Chris Fitter. Poetry, Space, Landscape: Toward a New Theory.
Cambridge: Cambridge UP, 1995.
xiv+322pp. ISBN 0-521-46301-7 Cloth.
Garrett A. Sullivan, Jr.
Pennsylvania State University
gas11@email.psu.edu
Sullivan, Jr, Garrett A. "Review of Poetry, Space, Landscape: Toward a New Theory." Early Modern Literary Studies 3.1 (May, 1997): 6.1-6 <URL: http://purl.oclc.org/emls/03-1/rev_sul2.html>.

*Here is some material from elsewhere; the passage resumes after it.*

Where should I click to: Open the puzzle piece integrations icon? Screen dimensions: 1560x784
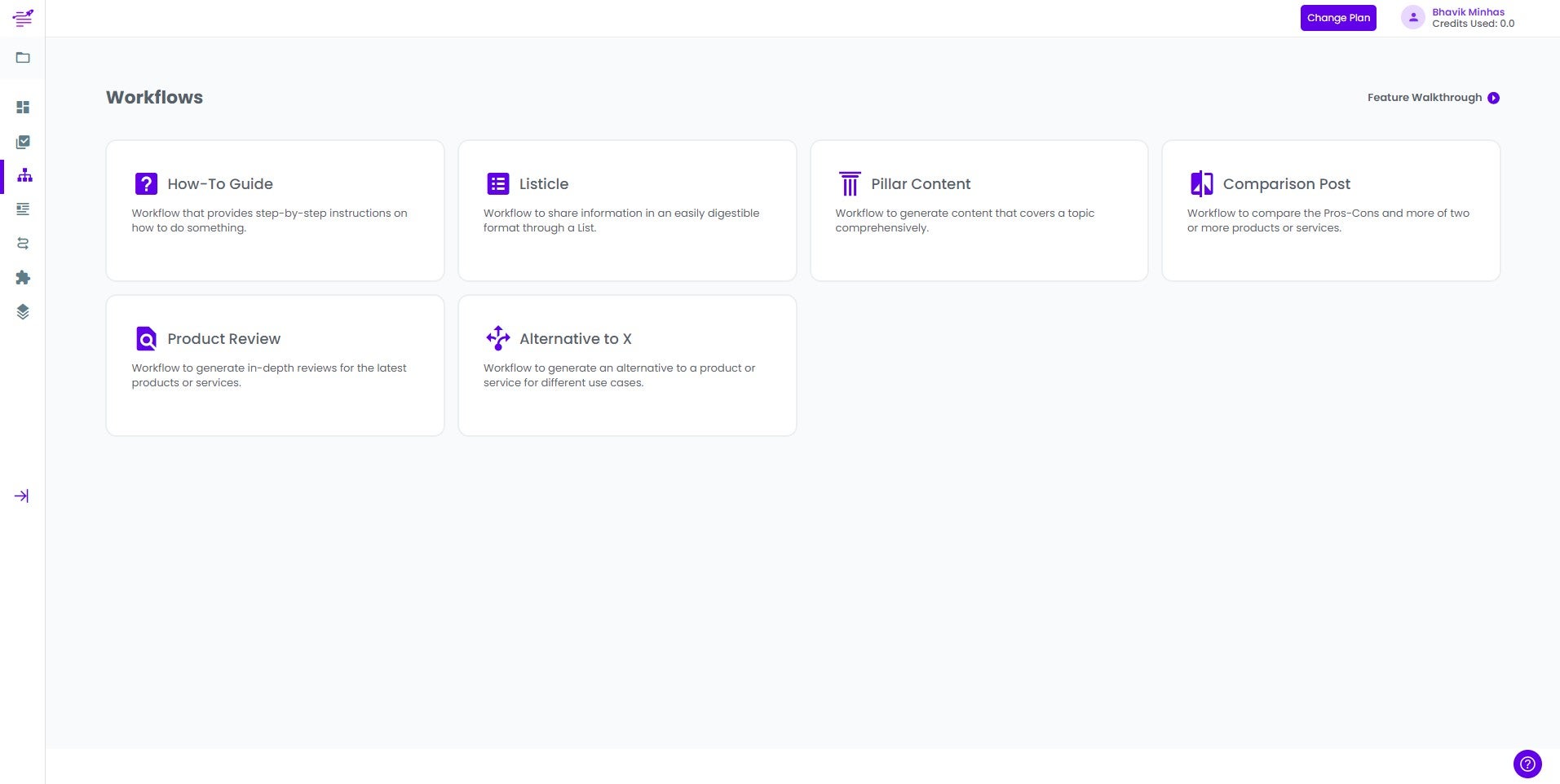(23, 278)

- The word Landscape most readily suggests one of three things: a particular location, a view of that location, or the representation in words or pictorial images of such a view. For those of us who work primarily with English sixteenth- and seventeenth-century literary texts, the term is most likely to evoke either country house poems (Jonson's "To Penshurst," Marvell's "Upon Appleton House") or, if we are inclined to interdisciplinarity, landscape or prospect paintings. What is seldom, if ever, explored is the relationship between, on the one hand, texts that we might lump together under the rubric of the landscape arts, and, on the other, the category of landscape. In fact, most critics understand the category as inseparable from the arts themselves. Thus, while Raymond Williams and James Turner have powerfully examined the ideological underpinnings of country house poetry, a genre that for the most part represents as natural fact the perspective of landed aristocrats and gentry, they have also assumed that the category of landscape bears the same ideological inflections as do those works labeled as landscapes. One of the many achievements of Chris Fitter's important book is that it makes clear the difference between landscape and landscapes.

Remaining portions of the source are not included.